## EXERCISE DESCRIPTION
The required output is a word-for-word restatement of the material below, from the line with "Image resolution: width=547" through its last line, inclusive.

## EXTRACTED ENTRIES

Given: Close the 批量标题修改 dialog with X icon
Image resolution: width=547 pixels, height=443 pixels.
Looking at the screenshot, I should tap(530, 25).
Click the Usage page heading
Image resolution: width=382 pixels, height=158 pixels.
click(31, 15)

## ANSWER TO THIS TASK
Image resolution: width=547 pixels, height=443 pixels.
Looking at the screenshot, I should tap(530, 25).
Click the Usage page heading
Image resolution: width=382 pixels, height=158 pixels.
click(31, 15)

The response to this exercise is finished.